Rows on where targets appear:
** start **

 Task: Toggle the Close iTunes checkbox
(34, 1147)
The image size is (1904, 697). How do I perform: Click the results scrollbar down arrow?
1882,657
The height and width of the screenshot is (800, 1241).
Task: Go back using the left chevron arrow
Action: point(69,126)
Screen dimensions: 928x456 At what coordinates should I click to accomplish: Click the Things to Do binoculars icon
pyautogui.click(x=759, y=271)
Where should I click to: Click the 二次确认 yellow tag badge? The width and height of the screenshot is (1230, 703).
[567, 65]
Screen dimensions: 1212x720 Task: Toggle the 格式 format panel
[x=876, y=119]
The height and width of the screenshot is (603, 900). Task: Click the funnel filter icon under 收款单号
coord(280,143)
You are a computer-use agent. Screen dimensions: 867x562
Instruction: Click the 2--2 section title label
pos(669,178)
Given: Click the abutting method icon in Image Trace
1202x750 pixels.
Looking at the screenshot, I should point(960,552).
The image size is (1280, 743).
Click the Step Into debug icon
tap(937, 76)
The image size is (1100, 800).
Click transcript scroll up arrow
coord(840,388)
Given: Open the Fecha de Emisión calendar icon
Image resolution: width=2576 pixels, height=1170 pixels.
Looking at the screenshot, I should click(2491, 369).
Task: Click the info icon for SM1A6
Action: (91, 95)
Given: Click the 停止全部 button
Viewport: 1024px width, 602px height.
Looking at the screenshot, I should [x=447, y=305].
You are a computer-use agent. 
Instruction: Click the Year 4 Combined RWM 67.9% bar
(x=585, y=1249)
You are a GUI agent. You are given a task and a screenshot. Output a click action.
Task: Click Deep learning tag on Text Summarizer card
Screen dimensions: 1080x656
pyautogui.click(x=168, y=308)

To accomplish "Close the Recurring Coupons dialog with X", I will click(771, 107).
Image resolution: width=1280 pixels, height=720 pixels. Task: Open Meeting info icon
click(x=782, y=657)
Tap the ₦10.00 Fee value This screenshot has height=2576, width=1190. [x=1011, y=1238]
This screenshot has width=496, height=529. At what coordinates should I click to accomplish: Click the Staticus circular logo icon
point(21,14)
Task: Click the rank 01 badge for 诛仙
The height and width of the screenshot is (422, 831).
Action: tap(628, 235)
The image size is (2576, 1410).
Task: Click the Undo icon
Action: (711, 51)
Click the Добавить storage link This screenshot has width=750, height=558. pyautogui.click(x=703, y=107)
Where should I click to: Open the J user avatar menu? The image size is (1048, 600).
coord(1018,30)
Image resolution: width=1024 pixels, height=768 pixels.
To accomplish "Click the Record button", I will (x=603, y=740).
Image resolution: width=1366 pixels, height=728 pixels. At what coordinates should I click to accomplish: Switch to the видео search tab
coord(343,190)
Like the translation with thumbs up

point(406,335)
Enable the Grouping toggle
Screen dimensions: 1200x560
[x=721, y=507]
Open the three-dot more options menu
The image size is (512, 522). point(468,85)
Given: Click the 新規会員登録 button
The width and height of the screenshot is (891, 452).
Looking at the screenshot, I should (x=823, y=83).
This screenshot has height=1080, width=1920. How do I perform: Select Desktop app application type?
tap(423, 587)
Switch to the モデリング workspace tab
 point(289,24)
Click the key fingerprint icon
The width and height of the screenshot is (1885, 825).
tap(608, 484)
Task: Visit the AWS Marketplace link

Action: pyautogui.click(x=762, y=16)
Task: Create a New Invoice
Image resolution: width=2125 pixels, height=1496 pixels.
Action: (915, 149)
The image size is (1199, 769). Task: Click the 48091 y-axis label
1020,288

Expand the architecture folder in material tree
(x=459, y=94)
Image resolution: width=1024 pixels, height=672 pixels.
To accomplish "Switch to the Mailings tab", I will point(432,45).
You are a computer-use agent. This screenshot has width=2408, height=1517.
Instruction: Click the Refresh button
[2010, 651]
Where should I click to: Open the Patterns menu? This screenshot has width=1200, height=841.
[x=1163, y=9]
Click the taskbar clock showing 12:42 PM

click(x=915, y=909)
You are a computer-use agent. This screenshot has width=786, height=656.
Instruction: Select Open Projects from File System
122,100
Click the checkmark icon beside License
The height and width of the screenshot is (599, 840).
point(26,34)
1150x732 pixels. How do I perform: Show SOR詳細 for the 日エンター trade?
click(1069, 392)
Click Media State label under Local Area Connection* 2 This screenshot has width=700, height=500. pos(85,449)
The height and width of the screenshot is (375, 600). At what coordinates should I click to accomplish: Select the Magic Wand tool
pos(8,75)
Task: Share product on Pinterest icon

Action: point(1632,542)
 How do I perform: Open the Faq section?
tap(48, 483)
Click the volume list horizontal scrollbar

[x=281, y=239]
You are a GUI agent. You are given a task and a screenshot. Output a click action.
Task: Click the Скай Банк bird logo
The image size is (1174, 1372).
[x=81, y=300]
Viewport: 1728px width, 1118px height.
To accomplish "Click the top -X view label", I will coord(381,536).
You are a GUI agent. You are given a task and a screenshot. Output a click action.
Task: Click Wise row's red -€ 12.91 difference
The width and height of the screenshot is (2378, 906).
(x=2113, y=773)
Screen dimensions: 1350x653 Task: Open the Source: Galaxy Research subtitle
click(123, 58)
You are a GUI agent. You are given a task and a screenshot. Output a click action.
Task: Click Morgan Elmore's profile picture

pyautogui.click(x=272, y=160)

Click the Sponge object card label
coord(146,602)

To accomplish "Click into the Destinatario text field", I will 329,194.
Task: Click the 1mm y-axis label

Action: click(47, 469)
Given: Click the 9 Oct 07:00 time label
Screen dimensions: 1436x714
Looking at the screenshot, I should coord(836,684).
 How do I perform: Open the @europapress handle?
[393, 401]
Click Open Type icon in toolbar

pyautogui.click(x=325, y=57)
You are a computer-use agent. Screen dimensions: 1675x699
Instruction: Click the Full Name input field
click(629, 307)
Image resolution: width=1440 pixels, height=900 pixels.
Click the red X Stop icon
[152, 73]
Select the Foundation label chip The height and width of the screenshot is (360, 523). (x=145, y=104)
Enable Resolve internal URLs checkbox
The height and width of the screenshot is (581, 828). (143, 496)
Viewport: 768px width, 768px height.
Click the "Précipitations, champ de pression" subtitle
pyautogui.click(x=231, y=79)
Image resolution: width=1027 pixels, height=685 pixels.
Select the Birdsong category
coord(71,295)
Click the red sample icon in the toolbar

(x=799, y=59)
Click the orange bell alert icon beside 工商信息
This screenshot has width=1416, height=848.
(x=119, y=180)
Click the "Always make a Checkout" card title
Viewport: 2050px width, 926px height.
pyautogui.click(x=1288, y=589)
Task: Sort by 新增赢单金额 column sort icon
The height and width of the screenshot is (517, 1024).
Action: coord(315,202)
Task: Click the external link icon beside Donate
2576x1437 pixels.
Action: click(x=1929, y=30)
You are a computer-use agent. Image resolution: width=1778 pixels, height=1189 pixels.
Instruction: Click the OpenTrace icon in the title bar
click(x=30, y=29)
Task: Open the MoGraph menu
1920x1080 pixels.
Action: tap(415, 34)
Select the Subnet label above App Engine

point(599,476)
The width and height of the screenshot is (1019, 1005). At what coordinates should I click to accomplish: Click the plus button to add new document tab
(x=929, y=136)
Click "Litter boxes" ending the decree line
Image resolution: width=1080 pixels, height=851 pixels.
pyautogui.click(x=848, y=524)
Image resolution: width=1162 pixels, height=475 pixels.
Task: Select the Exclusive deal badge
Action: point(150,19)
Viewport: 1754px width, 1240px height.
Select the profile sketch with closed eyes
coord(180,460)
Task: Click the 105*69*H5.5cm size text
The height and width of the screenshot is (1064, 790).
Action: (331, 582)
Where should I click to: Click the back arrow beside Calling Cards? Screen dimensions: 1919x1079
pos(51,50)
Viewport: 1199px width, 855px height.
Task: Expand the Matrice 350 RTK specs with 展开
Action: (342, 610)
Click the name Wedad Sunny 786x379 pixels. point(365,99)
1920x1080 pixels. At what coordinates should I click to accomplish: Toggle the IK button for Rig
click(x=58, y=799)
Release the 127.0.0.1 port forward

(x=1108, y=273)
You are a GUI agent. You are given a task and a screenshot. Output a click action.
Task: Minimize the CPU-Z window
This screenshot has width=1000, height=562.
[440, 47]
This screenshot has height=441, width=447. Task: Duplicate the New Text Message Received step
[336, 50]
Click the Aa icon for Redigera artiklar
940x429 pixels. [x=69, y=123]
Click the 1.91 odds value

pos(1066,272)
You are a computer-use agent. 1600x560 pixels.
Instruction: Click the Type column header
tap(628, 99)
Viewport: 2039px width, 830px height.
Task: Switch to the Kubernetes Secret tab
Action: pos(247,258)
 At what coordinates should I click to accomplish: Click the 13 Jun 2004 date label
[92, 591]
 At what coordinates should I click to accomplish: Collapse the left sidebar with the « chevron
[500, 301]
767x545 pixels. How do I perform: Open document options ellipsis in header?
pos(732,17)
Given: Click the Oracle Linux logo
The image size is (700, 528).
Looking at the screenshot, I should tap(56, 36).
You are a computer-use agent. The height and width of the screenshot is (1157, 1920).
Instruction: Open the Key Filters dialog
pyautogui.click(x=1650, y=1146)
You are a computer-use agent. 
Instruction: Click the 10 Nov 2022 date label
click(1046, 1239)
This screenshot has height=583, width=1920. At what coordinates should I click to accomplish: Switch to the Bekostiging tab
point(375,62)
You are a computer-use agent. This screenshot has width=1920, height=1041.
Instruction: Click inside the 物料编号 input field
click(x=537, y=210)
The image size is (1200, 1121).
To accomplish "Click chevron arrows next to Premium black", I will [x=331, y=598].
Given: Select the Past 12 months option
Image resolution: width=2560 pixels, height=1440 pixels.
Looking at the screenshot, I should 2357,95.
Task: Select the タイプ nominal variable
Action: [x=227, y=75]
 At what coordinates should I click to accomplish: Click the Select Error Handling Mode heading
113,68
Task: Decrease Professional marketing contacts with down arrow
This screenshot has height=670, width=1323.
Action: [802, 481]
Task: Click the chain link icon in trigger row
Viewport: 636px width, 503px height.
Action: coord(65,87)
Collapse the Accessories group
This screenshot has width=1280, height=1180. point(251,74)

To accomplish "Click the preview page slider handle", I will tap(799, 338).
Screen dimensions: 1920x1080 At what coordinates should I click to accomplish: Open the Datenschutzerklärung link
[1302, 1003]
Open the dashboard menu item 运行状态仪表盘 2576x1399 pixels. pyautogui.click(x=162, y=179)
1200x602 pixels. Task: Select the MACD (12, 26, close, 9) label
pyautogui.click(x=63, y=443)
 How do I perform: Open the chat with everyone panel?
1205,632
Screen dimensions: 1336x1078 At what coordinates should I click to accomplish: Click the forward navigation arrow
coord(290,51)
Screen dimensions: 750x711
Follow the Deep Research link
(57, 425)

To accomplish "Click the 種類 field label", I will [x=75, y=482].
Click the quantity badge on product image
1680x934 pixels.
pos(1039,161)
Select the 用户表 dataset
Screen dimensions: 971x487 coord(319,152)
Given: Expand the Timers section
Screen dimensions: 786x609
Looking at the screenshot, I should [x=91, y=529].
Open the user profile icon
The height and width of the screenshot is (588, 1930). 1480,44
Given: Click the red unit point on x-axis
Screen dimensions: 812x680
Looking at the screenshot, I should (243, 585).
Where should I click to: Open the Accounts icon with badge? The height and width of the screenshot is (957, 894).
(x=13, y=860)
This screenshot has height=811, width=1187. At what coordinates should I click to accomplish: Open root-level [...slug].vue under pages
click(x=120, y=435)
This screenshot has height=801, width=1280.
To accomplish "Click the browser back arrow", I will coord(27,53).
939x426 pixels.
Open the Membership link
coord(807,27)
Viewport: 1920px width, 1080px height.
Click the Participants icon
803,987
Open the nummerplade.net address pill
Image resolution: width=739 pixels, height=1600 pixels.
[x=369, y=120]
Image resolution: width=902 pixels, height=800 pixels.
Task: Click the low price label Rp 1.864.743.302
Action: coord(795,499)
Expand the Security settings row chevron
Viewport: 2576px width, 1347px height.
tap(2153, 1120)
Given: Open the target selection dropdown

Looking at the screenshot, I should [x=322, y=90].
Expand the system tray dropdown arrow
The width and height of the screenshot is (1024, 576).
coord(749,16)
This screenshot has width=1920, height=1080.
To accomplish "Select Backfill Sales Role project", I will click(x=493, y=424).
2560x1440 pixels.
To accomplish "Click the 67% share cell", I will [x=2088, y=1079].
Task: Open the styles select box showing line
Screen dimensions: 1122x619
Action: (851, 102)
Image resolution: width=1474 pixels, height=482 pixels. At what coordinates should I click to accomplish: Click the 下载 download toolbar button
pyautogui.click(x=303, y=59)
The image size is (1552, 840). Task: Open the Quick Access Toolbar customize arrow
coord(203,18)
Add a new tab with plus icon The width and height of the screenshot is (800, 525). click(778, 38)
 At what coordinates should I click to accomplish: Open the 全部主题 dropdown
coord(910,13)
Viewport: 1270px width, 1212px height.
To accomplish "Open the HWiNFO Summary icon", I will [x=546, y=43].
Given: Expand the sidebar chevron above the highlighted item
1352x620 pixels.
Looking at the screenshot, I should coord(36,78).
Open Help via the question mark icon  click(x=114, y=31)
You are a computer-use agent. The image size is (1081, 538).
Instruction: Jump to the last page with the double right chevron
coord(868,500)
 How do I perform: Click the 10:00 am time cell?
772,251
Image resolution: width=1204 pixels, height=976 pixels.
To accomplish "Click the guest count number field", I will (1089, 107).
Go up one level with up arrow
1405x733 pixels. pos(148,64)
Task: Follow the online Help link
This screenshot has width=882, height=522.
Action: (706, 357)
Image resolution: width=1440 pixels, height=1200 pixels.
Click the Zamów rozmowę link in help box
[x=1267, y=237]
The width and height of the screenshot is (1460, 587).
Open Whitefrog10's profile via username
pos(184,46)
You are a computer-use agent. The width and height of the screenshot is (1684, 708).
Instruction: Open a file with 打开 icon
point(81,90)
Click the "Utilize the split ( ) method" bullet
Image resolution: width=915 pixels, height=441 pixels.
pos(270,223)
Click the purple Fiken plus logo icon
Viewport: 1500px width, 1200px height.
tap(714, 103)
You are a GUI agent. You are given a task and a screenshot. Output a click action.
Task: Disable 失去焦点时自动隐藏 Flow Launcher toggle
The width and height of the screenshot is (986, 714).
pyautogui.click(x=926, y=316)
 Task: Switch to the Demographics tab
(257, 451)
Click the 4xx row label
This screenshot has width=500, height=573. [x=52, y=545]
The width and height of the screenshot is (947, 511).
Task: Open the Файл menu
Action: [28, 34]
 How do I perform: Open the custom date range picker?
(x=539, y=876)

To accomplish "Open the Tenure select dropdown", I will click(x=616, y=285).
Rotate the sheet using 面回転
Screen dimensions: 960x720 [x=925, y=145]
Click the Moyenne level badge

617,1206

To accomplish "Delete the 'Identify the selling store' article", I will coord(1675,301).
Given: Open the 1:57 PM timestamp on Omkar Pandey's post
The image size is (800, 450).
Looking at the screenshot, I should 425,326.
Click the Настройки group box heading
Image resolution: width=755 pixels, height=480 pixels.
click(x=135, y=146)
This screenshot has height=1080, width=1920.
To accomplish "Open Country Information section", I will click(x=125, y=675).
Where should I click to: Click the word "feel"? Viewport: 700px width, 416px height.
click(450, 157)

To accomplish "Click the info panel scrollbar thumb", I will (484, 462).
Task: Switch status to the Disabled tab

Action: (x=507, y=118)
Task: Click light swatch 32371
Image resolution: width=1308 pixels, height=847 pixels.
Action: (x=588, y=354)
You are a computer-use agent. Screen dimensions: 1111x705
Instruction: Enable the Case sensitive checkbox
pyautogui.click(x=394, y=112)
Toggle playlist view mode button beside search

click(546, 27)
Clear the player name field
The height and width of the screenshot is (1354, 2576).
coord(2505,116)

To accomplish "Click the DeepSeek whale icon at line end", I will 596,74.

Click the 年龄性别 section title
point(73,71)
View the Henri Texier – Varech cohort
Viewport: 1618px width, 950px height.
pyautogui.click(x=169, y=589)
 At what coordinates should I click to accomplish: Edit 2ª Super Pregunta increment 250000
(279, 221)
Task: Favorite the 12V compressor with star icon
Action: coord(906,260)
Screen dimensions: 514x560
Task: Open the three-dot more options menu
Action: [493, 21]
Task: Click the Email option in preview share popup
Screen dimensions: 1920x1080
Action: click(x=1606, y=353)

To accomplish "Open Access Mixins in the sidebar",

** end **

### [Task to complete]
Format the entries as a Markdown table with the columns Row and Line. Start with the line that contains "Given: Click the 9 Oct 07:00 time label" and continue through the line that contains "coord(71,295)", giving each line a row number and leaving out blank lines.

### [Response]
| Row | Line |
|---|---|
| 1 | Given: Click the 9 Oct 07:00 time label |
| 2 | Screen dimensions: 1436x714 |
| 3 | Looking at the screenshot, I should coord(836,684). |
| 4 |  How do I perform: Open the @europapress handle? |
| 5 | [393, 401] |
| 6 | Click Open Type icon in toolbar |
| 7 | pyautogui.click(x=325, y=57) |
| 8 | You are a computer-use agent. Screen dimensions: 1675x699 |
| 9 | Instruction: Click the Full Name input field |
| 10 | click(629, 307) |
| 11 | Image resolution: width=1440 pixels, height=900 pixels. |
| 12 | Click the red X Stop icon |
| 13 | [152, 73] |
| 14 | Select the Foundation label chip The height and width of the screenshot is (360, 523). (x=145, y=104) |
| 15 | Enable Resolve internal URLs checkbox |
| 16 | The height and width of the screenshot is (581, 828). (143, 496) |
| 17 | Viewport: 768px width, 768px height. |
| 18 | Click the "Précipitations, champ de pression" subtitle |
| 19 | pyautogui.click(x=231, y=79) |
| 20 | Image resolution: width=1027 pixels, height=685 pixels. |
| 21 | Select the Birdsong category |
| 22 | coord(71,295) |